And before the middle of the morning Hilda came into the garden where everyone else was idling. And Alicia and Janet fondly kissed her. She said her headache had vanished.
"Sure you feel equal to going this afternoon, dearest?" asked Janet.
"Oh yes!" Hilda replied lightly. "It will do me good."
Edwin was helpless. He thought, recalling with vexation his last firm forbidding words to Hilda in the bedroom:
"Nobody could be equal to this emergency."
CHAPTER XV
THE PRISON
I
Harry had two stout and fast cobs in a light wagonette. He drove himself, and Hilda sat by his side. The driver's boast was that he should accomplish the ten miles, with a rise of a thousand feet, in an hour and a quarter. A hired carriage would have spent two hours over the journey.

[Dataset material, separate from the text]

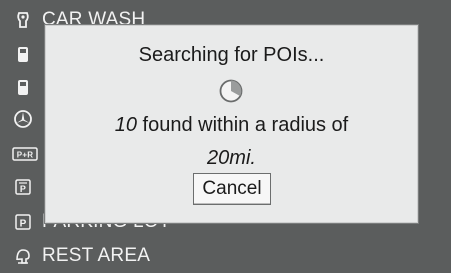 The width and height of the screenshot is (451, 273). I want to click on park-and-ride-icon: P+R, so click(25, 154).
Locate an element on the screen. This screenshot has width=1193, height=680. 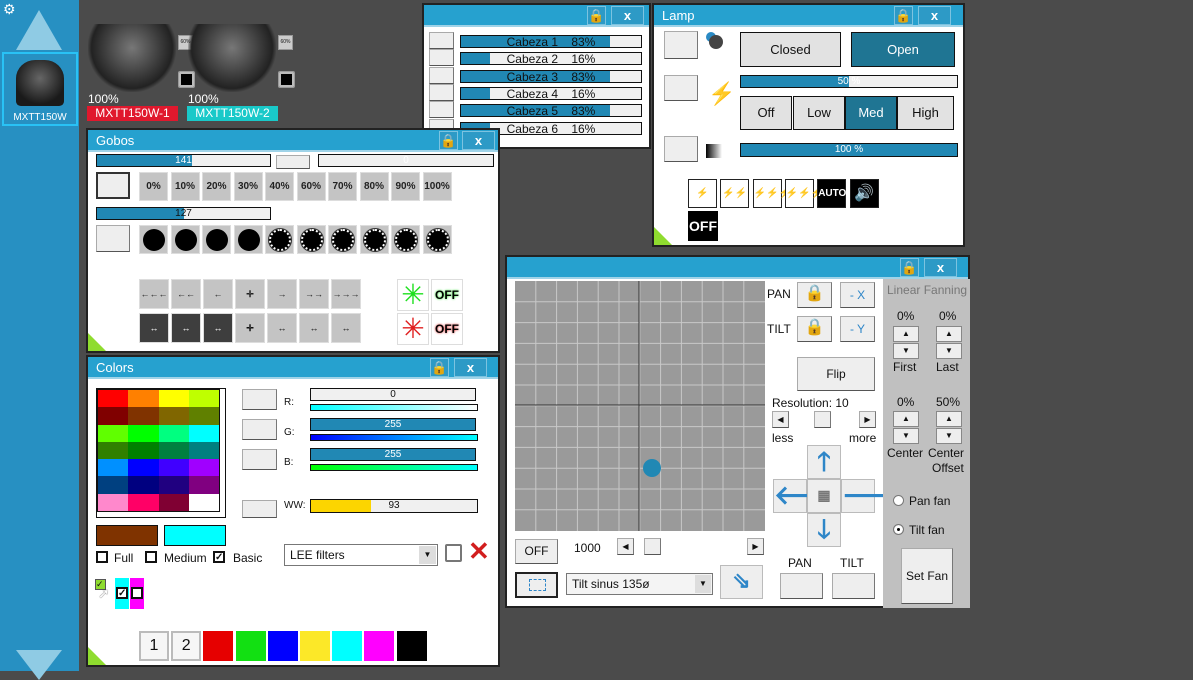
head-bar: Cabeza 4 16% is located at coordinates (551, 93).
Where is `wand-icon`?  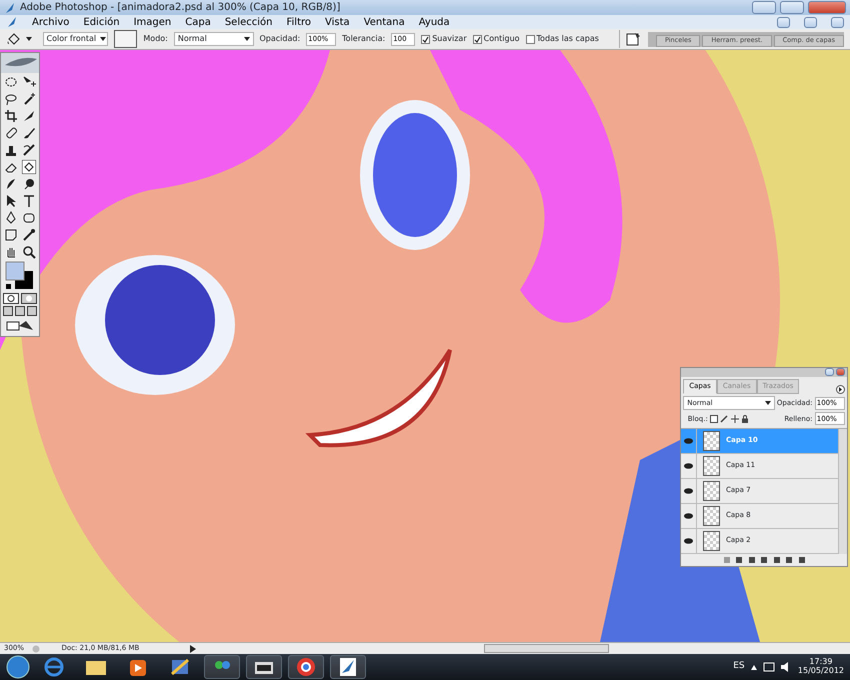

It was when they had cleared the town, and were on the long straight rise across the moor towards Longford, that the horses began to prove the faith that was in them, eager, magnanimous, conceiving grandly the splendour of their task in life, and irrepressibly performing it with glory. The stones on the loose-surfaced road flew from under the striding of their hoofs into the soft, dark ling on either hand. Harry's whip hovered in affection over their twin backs, never touching them, and Harry smiled mysteriously to himself. He did not wish to talk. Nor did Hilda. The movement braced and intoxicated her, and rendered thought impossible. She brimmed with emotion, like a vase with some liquid unanalysable and perilous. She was not happy, she was not unhappy; the sensation of her vitality and of the kindred vitality of the earth and the air was overwhelming. She would have prolonged the journey indefinitely, and yet she intensely desired the goal, whatever terrors it might hold for her. At intervals she pulled up the embroidered and monogrammed apron that slipped slowly down over her skirt and over Harry's tennis-flannels, disclosing two rackets in a press that lay between them. Perhaps Harry was thinking of certain strokes at tennis.